The objective of this experiment is to analyse speech signals by computing the cepstrum for various voiced and unvoiced sounds, study their characteristics using the computed cepstrum and reconstructing the spectrum by retaining various components of the cepstrum.
The Short-time Cepstrum
In the source-filter model of speech processing (shown in Figure 1), speech is produced by exciting a time-varying filter. The excitation generated by the source may be either periodic (in the case of voiced sounds) or noise-like (in the case of unvoiced sounds). Thus the speech signal is produced by convolving the excitation signal by the response of the filter.

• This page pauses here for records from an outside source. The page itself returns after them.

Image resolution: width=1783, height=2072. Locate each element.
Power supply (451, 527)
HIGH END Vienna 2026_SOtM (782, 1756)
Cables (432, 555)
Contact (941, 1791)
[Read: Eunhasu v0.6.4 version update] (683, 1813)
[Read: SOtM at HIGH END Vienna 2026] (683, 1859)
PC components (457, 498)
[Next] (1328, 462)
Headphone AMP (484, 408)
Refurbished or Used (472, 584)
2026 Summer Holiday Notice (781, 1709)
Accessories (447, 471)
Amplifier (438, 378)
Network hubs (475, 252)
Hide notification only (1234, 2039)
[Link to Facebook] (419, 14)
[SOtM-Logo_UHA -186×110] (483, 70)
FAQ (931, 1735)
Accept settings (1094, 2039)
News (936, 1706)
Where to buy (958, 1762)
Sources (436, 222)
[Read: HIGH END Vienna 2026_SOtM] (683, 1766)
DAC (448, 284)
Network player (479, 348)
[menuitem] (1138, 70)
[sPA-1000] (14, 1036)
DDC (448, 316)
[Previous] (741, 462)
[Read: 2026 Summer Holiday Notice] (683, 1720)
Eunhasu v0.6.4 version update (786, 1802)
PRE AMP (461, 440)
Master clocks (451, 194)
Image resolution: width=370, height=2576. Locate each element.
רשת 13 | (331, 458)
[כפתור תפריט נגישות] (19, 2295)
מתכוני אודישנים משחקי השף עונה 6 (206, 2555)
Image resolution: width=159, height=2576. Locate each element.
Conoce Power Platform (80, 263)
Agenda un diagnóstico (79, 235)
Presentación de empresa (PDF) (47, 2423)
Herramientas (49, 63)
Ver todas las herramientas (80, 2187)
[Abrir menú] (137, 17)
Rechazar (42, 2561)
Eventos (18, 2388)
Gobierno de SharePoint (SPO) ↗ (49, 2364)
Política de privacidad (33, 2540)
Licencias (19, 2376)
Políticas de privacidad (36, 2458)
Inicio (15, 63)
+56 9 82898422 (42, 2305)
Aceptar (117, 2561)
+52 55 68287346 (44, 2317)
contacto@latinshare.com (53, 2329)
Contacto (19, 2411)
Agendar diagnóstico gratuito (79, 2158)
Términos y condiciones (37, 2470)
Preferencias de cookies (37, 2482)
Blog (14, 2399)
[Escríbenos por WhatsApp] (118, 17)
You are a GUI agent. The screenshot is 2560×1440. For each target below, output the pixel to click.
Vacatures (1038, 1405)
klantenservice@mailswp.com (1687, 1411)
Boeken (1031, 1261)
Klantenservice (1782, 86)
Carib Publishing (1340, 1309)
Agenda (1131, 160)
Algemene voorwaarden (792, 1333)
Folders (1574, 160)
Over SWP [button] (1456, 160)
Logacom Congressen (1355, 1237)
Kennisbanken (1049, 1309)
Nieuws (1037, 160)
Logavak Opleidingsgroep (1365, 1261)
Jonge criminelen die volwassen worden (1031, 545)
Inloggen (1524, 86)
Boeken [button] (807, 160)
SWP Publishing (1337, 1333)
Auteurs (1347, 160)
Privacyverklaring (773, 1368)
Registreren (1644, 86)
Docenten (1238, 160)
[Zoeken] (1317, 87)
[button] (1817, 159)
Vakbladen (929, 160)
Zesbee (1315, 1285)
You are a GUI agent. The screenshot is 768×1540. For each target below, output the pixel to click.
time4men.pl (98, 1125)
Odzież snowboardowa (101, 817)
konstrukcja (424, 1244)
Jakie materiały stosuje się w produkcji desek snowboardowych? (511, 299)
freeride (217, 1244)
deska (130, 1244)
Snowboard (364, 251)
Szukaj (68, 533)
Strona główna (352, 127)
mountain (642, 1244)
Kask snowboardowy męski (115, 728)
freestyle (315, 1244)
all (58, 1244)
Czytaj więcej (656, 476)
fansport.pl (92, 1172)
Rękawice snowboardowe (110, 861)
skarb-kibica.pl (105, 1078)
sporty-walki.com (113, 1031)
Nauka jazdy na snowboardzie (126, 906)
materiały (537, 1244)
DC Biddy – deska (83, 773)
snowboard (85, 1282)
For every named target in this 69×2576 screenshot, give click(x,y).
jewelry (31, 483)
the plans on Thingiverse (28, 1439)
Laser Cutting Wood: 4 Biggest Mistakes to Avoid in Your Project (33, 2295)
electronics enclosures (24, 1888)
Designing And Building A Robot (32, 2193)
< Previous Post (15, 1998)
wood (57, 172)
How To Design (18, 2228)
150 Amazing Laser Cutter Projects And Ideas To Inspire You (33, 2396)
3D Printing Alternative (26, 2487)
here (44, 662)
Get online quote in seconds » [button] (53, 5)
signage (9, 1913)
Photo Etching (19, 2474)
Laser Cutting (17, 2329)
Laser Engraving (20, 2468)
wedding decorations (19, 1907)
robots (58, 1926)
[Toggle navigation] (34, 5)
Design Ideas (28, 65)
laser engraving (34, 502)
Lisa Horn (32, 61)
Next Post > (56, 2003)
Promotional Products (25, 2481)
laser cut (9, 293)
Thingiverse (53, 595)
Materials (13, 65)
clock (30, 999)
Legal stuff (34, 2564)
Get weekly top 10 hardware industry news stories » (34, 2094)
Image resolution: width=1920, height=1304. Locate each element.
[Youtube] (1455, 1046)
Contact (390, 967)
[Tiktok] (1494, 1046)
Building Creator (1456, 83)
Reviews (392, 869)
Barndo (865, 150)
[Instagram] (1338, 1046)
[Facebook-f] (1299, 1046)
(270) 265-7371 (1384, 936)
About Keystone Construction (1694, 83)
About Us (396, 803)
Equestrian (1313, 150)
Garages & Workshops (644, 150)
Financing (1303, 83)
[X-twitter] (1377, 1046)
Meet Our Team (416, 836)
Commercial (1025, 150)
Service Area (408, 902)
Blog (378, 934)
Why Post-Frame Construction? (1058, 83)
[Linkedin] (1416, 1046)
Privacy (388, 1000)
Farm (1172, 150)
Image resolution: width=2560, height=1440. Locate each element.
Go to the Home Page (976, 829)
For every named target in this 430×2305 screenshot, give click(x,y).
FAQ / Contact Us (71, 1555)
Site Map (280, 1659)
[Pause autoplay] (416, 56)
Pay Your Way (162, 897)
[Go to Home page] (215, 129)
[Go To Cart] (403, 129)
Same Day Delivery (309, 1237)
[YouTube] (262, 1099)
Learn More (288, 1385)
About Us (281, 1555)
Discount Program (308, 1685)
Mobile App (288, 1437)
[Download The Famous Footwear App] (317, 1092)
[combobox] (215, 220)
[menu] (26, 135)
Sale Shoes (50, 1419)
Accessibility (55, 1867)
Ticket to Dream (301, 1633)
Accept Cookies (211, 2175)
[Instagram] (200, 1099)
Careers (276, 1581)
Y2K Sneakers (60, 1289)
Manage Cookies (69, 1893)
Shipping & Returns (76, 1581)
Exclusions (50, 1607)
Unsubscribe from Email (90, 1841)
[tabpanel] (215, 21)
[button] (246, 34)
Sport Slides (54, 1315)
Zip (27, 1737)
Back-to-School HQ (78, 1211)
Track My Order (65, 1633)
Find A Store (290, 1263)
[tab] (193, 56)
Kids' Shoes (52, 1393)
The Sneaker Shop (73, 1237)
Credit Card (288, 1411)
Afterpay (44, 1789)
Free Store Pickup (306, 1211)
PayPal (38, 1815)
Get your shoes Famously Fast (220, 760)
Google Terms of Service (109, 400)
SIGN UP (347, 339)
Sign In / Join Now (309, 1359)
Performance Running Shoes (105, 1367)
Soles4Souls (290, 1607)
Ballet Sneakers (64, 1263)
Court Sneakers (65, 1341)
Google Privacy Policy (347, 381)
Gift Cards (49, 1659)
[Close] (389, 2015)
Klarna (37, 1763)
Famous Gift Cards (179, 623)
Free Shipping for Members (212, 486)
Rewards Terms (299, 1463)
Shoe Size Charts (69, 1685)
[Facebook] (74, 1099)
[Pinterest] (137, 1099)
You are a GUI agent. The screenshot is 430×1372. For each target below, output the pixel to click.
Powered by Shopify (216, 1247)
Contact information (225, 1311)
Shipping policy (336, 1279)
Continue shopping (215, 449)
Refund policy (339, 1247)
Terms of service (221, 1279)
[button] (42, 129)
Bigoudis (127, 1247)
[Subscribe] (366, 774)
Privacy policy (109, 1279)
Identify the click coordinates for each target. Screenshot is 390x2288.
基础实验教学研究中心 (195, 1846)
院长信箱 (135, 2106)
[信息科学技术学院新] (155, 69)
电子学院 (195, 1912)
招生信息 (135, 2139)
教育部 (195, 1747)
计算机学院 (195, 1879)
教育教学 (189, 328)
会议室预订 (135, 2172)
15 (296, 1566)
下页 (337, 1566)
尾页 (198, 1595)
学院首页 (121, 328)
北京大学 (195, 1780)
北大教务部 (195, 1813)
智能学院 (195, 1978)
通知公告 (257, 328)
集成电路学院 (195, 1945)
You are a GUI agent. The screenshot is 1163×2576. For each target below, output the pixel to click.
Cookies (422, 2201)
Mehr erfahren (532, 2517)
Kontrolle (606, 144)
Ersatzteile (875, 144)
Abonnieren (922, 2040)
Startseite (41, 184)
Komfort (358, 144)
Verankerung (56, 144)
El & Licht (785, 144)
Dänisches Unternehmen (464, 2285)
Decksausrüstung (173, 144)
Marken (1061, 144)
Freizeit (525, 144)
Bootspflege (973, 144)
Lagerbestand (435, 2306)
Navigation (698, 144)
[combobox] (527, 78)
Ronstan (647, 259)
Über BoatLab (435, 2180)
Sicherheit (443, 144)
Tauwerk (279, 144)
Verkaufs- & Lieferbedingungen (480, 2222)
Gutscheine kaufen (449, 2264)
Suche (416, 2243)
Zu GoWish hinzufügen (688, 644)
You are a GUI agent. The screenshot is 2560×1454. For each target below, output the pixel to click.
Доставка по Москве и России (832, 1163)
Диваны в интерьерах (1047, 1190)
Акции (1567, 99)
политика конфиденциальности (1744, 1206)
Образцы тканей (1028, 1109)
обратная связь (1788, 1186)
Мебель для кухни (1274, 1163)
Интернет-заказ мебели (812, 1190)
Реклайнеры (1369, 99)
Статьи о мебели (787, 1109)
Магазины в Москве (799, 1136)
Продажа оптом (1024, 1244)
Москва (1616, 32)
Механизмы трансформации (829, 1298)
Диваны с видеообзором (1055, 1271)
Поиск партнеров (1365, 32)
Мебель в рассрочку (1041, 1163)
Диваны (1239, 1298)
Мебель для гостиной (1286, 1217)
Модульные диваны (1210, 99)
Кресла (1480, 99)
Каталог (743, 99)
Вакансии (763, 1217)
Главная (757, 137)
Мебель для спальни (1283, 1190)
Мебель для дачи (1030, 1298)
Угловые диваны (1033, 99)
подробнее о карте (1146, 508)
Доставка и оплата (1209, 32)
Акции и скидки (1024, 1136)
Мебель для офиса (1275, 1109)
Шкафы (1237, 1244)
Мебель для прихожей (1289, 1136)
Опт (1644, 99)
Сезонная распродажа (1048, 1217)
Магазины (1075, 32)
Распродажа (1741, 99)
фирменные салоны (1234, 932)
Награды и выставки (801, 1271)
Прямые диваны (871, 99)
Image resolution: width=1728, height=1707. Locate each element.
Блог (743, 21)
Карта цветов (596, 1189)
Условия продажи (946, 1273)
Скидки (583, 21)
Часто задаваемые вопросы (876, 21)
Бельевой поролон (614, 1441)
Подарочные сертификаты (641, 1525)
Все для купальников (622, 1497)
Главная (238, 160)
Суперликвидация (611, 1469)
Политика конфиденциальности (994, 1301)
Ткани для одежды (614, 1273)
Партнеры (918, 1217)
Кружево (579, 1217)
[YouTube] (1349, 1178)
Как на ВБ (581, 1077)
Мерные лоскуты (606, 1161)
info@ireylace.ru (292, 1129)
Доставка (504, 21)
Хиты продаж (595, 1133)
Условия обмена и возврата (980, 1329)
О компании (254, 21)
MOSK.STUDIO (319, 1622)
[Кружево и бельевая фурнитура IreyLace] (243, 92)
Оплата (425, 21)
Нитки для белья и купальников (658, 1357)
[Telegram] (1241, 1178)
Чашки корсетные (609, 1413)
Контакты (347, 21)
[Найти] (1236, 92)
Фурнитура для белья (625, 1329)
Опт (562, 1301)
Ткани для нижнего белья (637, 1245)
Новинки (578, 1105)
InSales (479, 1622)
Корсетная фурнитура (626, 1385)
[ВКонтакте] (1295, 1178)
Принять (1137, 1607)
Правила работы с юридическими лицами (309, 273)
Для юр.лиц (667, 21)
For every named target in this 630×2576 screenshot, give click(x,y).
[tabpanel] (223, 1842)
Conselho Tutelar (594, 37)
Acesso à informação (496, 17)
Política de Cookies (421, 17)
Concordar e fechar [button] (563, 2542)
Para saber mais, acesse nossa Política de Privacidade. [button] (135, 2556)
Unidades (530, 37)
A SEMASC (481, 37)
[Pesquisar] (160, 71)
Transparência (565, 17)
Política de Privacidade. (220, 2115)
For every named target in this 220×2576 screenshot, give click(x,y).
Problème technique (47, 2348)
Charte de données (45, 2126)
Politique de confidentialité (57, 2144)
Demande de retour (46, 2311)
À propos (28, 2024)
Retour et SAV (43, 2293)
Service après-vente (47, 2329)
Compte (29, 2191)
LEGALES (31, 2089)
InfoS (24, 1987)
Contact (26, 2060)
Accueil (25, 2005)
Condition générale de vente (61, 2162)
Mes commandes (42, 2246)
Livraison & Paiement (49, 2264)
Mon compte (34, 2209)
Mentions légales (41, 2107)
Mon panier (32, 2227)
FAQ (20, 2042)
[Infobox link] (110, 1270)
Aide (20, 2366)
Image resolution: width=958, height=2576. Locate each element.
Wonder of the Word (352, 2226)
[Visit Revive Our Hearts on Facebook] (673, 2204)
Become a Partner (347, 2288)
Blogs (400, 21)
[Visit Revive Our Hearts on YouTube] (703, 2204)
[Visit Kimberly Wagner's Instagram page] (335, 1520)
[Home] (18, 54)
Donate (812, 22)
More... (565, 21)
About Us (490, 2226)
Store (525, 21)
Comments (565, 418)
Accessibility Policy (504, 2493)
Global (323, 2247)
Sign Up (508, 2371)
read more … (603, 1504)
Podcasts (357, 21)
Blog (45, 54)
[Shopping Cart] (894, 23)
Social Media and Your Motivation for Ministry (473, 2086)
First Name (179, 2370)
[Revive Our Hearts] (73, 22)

We know that convolution of two signals in the time domain is equivalent to multiplication in the spectral domain. Since in the speech signal, the source and filter are convolutionally combined, they cannot be separated by normal linear filtering techniques. To do so, one would in addition to the speech signal, need to know either the source or the filter. Short-time spectral analysis of speech signals will generally show the magnitude response of the filter overridden by pitch harmonics when the duration of the analysis window is more than a pitch period.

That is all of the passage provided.